## Your assignment
Copy every line below that has the word "first" in it.

## Input data

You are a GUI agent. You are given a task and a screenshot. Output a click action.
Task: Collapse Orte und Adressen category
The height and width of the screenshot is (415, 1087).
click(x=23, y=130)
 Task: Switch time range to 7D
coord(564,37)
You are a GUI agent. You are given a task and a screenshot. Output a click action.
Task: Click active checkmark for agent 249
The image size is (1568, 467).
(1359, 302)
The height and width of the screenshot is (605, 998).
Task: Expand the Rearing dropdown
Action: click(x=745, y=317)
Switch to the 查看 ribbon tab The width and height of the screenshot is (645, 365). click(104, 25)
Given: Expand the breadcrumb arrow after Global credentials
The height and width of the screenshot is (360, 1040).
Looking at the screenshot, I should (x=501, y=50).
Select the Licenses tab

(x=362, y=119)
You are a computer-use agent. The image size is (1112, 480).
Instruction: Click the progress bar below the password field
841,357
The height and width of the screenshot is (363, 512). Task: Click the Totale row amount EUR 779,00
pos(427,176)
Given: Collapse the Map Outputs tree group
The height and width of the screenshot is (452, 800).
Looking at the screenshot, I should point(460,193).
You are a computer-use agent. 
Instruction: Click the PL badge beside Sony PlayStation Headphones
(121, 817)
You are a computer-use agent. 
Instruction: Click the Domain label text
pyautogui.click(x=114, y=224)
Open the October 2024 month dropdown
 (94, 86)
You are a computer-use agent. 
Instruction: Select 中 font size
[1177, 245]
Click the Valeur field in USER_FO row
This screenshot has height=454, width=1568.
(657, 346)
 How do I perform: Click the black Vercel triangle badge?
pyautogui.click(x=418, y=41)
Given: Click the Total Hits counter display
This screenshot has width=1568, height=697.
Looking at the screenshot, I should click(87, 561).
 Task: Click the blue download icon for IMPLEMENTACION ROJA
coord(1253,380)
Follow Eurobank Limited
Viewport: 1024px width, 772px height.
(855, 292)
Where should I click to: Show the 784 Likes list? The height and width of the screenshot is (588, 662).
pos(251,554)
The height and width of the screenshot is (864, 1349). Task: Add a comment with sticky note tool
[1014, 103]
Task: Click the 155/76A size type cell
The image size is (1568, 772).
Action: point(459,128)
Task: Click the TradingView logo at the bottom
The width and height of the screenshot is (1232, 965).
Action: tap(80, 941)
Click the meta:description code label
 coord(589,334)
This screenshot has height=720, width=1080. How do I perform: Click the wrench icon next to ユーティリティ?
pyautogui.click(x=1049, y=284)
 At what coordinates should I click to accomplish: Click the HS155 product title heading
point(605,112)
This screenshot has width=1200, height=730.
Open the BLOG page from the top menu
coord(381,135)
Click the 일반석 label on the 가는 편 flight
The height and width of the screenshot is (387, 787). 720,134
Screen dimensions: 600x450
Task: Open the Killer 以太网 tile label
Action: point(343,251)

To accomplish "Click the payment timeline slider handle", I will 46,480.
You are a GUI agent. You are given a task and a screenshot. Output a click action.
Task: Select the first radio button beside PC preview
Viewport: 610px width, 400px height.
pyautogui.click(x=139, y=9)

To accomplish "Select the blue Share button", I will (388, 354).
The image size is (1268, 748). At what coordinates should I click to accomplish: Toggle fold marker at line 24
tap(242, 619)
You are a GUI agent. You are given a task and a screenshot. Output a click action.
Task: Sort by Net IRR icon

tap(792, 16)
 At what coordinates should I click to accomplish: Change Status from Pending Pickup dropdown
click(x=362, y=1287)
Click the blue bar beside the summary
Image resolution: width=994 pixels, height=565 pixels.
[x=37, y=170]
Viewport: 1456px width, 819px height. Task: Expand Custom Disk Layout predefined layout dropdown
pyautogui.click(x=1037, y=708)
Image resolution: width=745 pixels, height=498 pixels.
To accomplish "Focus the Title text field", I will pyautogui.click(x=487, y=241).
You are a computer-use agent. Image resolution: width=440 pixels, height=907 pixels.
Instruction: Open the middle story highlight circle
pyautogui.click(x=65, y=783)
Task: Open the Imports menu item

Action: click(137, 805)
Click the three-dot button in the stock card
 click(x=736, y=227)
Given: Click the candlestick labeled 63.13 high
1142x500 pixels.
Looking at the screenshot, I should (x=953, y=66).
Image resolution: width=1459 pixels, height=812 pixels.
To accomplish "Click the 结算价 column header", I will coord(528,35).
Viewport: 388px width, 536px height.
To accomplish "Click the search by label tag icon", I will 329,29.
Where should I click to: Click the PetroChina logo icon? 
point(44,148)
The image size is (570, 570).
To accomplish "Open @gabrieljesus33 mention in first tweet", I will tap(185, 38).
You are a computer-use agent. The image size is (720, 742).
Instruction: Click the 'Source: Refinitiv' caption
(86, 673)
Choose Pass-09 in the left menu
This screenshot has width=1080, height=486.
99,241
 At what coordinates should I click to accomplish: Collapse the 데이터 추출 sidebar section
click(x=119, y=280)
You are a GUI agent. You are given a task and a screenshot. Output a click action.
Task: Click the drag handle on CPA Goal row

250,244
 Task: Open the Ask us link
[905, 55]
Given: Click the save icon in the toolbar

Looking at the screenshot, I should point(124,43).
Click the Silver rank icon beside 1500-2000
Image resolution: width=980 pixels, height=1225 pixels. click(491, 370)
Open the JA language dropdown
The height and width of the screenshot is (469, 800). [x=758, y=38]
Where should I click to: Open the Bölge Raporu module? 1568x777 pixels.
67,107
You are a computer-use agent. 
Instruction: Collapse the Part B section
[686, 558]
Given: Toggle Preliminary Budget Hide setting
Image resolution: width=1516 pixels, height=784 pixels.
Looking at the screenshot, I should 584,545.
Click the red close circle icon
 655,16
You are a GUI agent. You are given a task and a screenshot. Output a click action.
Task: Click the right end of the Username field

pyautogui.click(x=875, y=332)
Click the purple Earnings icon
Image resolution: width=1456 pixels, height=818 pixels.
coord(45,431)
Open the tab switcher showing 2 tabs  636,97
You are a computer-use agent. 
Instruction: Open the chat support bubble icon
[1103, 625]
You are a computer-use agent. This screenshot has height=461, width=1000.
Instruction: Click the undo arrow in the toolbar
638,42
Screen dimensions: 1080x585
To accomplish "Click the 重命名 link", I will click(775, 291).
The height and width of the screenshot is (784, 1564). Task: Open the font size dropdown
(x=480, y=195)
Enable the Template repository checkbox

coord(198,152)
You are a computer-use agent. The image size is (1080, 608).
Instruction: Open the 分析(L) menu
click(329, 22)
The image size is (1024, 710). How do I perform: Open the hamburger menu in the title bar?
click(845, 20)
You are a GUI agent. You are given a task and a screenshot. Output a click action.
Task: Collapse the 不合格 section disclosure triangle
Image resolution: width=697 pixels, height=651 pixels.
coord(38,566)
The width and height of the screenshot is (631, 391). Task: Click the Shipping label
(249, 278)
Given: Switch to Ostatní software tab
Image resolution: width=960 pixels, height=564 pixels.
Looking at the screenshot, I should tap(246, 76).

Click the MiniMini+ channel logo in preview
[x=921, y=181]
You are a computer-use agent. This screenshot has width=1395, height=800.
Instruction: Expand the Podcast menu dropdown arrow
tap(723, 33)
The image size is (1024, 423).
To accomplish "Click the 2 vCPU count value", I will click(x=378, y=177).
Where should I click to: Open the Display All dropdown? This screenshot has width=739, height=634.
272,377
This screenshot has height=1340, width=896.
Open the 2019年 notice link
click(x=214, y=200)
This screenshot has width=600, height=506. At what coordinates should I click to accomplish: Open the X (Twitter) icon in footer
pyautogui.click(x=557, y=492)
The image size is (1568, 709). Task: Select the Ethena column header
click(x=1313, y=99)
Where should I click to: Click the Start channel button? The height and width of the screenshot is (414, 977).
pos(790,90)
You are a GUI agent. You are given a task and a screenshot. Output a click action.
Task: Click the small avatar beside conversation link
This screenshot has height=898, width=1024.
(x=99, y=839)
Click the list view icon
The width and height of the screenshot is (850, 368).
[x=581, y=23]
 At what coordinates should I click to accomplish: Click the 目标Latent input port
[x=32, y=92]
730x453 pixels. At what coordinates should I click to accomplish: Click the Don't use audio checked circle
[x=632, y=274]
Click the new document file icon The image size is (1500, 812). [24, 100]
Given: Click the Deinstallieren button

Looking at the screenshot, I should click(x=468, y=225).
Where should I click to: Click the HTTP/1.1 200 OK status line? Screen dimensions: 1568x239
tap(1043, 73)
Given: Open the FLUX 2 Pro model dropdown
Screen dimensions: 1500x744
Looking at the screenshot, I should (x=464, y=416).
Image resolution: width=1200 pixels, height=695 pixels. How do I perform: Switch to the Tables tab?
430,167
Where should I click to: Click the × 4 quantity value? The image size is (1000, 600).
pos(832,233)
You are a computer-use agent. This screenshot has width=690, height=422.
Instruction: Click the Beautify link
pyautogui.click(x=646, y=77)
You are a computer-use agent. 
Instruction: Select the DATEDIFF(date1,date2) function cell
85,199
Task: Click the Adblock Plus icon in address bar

## Result
Task: Select the first radio button beside PC preview
To accomplish "Open @gabrieljesus33 mention in first tweet", I will tap(185, 38).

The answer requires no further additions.